Do you clam up when you're working on a document and hear the familiar "ding" of a new email arriving in your inbox? Does your heart skip a beat when your phone vibrates in the middle of a workday because your friend or significant other sent you a text message? Do you wince when your phone rings, or a co-worker stops by your desk for a visit?
If you do, you're not alone. As it turns out, lots of people feel anxious about unplanned communication. And it's not because they're antisocial. It's because they're busy. Really, really busy.
"You want to connect with … people and maintain a relationship, so why does communication from them or requests like going out to lunch feel like a threat?" author Elizabeth Grace Saunders writes in an article for the Harvard Business Review
. "In a society where people have the ability to communicate instantly, a quick response can become an expectation. But it's an expectation that we can't always meet, especially when we're trying to get work done. This gap between expectations and what we can actually do can lead to a lot of guilt, especially when it comes to the people closest to us. When left unaddressed, this guilt can manifest in a fight-or-flight response -- we snap at people who interrupt or simply ignore attempts at connection."

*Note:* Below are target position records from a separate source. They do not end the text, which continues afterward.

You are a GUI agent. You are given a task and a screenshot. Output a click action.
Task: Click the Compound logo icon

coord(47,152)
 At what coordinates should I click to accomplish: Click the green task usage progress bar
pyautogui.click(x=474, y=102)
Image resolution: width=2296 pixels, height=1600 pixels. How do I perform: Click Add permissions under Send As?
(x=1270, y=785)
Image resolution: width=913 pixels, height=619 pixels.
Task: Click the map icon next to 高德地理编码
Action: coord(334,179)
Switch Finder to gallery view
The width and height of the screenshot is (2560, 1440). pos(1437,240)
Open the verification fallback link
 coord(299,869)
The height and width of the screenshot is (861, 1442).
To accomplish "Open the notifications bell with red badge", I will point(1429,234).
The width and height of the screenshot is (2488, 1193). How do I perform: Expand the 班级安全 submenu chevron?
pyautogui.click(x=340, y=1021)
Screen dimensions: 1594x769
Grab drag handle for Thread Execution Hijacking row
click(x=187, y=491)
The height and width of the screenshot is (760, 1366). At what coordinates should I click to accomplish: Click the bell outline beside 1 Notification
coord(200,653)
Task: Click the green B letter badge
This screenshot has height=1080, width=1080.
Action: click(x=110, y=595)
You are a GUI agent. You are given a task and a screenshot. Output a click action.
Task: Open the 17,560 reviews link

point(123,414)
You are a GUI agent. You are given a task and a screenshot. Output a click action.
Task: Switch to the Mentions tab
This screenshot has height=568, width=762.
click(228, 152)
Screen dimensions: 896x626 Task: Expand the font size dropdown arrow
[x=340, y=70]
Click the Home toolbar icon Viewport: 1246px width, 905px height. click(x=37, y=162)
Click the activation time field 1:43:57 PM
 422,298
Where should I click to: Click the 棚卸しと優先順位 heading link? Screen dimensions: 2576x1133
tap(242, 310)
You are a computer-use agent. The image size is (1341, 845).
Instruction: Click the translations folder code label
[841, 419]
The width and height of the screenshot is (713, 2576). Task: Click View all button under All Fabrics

If you want spontaneous communications to bring delight instead of dread, try to build some breathing room into your schedule.
"A lack of margin in your schedule can make you cranky … Instead of welcoming human connection, you shrink away from it because you're concerned it will stand in the way of keeping up with work," Saunders notes. "If this is the reason you feel irritated by people reaching out during the workday … block out times in your calendar and privately label that time 'margin.'"
Think of it as wiggle room: "Margin" time gives you enough space in your schedule that you can actually welcome unplanned interruptions instead of shrinking from them.